(A 25 minutes de l’Ermitage du Rebberg)
La guerre des paysans, en 1525, n’était pas seulement un soulèvement de pauvres cultivateurs.
Les historiographes lorrains avaient tout intérêt à employer un terme péjoratif pour désigner les troupes écrasées par le duc Antoine de Lorraine au printemps 1525. C’est dans leur sillage qu’on emploie souvent en français l’expression « guerre des rustauds ».
En fait, « guerre des paysans », plus neutre, semble plus approprié. Car il ne s’agissait pas d’une révolte de rustres faméliques, mais d’un mouvement plus ample aux origines très complexes et qui a embrasé tout le sud-ouest du Saint Empire. Les revendications économiques et politiques étaient sous-tendues par les idées en lien avec la Réforme. Toutefois, Luther a condamné cette révolte en termes clairs.
Une charge officielle
Dans les rangs des prétendus « rustauds », on trouve aussi des bourgeois, des membres de corporations urbaines. Le bras droit d’Érasme Gerber, leur « général », est un ancien « Schultheiss » ou « écoutète » de Rosheim, donc quelqu’un qui a exercé précédemment une charge officielle, à caractère judiciaire, dans une ville de la Décapole. Pas précisément un pauvre hère qui gratte un lopin de terre ingrat…
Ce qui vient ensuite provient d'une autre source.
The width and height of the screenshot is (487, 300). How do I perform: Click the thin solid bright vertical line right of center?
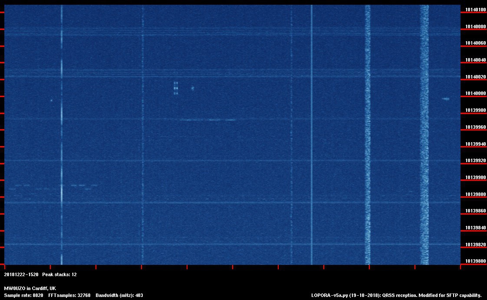tap(312, 134)
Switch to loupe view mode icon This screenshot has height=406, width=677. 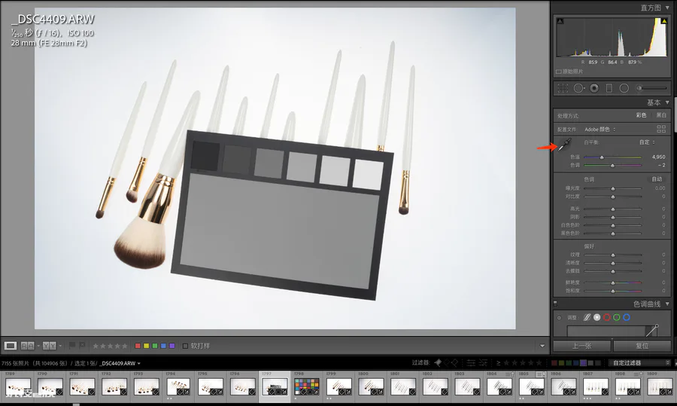[x=11, y=346]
On peut lire le nom de ce personnage sur une fresque à Rosheim : Ittel Jörg.
Qu’est-ce qui l’a poussé à embrasser cette cause ? On dit qu’il avait été évincé de sa charge et souhaitait se venger. Il peut avoir eu une foule d’autres raisons. En tout cas, nous le rencontrons avec Érasme Gerber à l’abbaye d’Altorf, que leurs hommes ont envahie et mise à sac. Selon une chronique de l’époque, il aurait été particulièrement actif dans le pillage de l’abbatiale de Haslach, dont il aurait contribué à extraire la châsse de saint Florent pour en envoyer le métal précieux à la fonte.
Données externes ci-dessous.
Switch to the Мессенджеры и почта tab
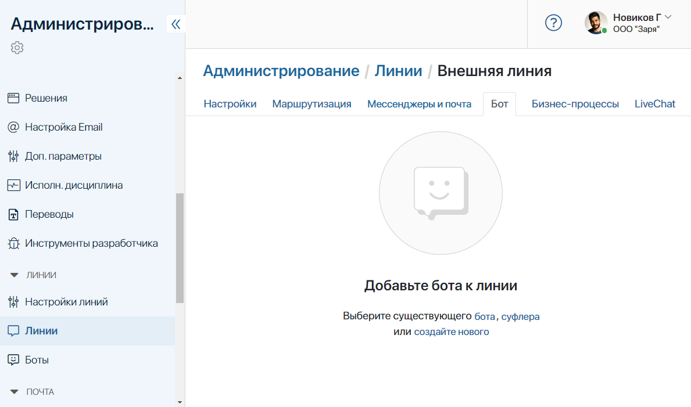 coord(419,104)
Lorsque l’armée paysanne entre dans Saverne, c’est sous la conduite d’Érasme Gerber et d’Ittel Jörg. Mais la cité conquise se transforme pour eux en souricière : le 17 mai, le duc Antoine attaque la ville et parvient à y pénétrer. L’arme au poing, ses soldats ne font pas toujours la différence entre révoltés et habitants, se livrant à un terrible massacre. On arrive à mettre la main sur Gerber, qui sera exécuté par la main de son propre barbier, lequel mérite ainsi d’avoir la vie sauve. Cette fois, Ittel Jörg s’est désolidarisé : il a pu s’enfuir, de même qu’un moine défroqué et deux autres chefs.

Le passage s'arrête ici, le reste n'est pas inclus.